# Esercizi da svolgere
A) Elenca le istituzioni che il brano su Cesare De Michelis cita per nome come partner delle pubblicazioni della casa editrice.
B) Secondo il brano su Cesare De Michelis, quanti volumi conta la biblioteca della sua casa veneziana?
C) Estrai dal brano su Cesare De Michelis il testo che va da "È guidata dalla" fino a "Pinault o la Cini." incluso.

# Brano proposto
Alla casa editrice di cui era presidente e allo studio Cesare De Michelis ha dedicato gran parte della sua vita fin da quando, nel 1965, il padre gli regalò per la laurea, al posto della Cinquecento, alcune azioni della Marsilio e con il fratello di tre anni maggiore, Gianni (che poi sarebbe diventato il politico di punta del Partito socialista e più volte ministro), entrò nella proprietà. Quattro anni più tardi, mentre gli altri fondatori per ragioni diverse si defilano, ne assume la direzione e diventa prima amministratore delegato, poi presidente.
È guidata dalla sua curiosità e dal suo intuito che la casa editrice, che fino ad allora si proponeva di incidere sulla società pubblicando testi di architettura, cinema e scienze sociali, amplia i suoi confini aprendosi alla narrativa, ai libri illustrati, ai cataloghi d’arte, alle guide, alle pubblicazioni in collaborazione con prestigiose istituzioni venete (ma non solo), come la Collezione Guggenheim, la Fondazione Pinault o la Cini.
Grande bibliofilo — nella sua casa veneziana le pareti sono quasi completamente ricoperte da una biblioteca di oltre 70 mila volumi che abbraccia tre secoli di letteratura italiana, dal Settecento al Novecento — De Michelis è stato un intellettuale a tutto tondo. Docente universitario (ha insegnato per oltre quarant’anni Letteratura moderna e contemporanea all’Università di Padova), era un uomo di raffinata cultura e di straordinario fiuto editoriale, un talent scout capace di far convivere il gusto popolare con le sue passioni più ricercate, come quella per Aldo Manuzio.

# Materiale
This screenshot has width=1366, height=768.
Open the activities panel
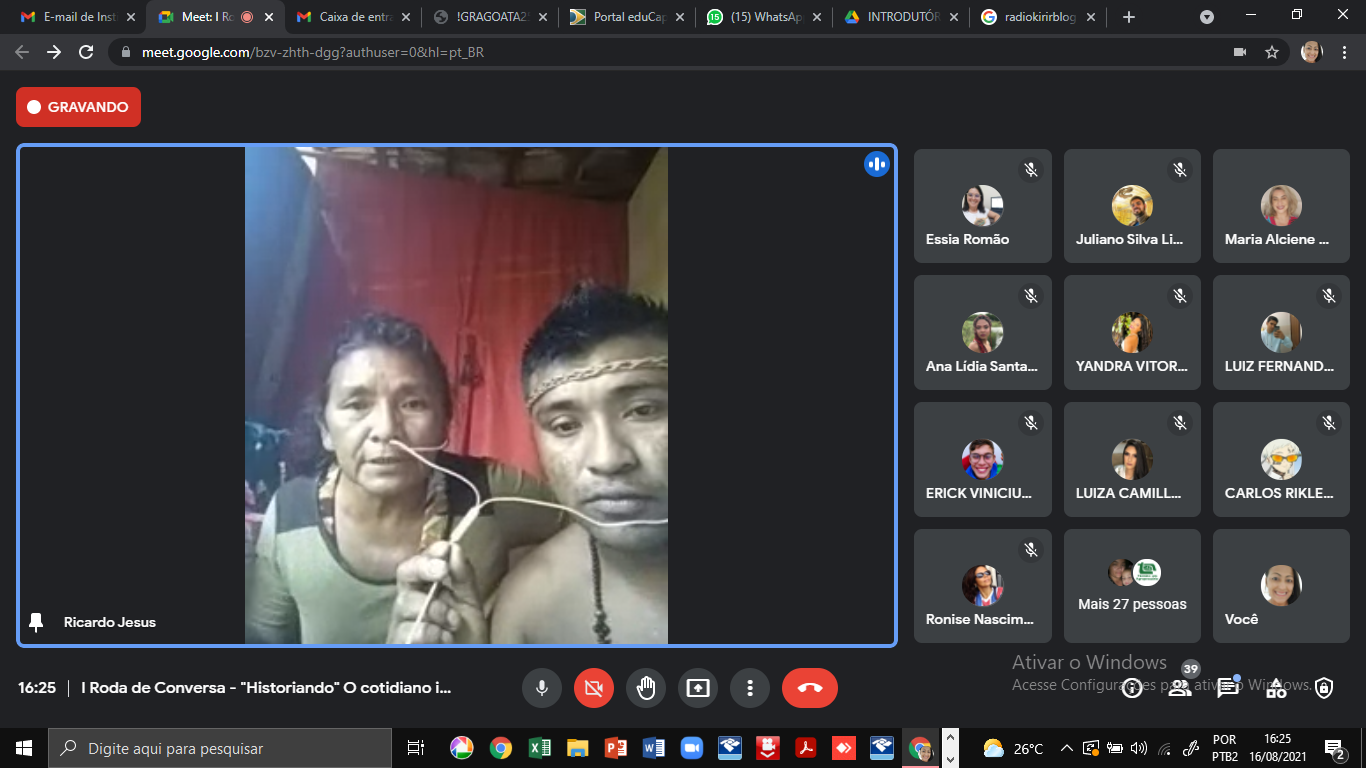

# Risposte agli esercizi
A) Collezione Guggenheim, Fondazione Pinault, Cini

B) Oltre 70 mila volumi.

C)
È guidata dalla sua curiosità e dal suo intuito che la casa editrice, che fino ad allora si proponeva di incidere sulla società pubblicando testi di architettura, cinema e scienze sociali, amplia i suoi confini aprendosi alla narrativa, ai libri illustrati, ai cataloghi d’arte, alle guide, alle pubblicazioni in collaborazione con prestigiose istituzioni venete (ma non solo), come la Collezione Guggenheim, la Fondazione Pinault o la Cini.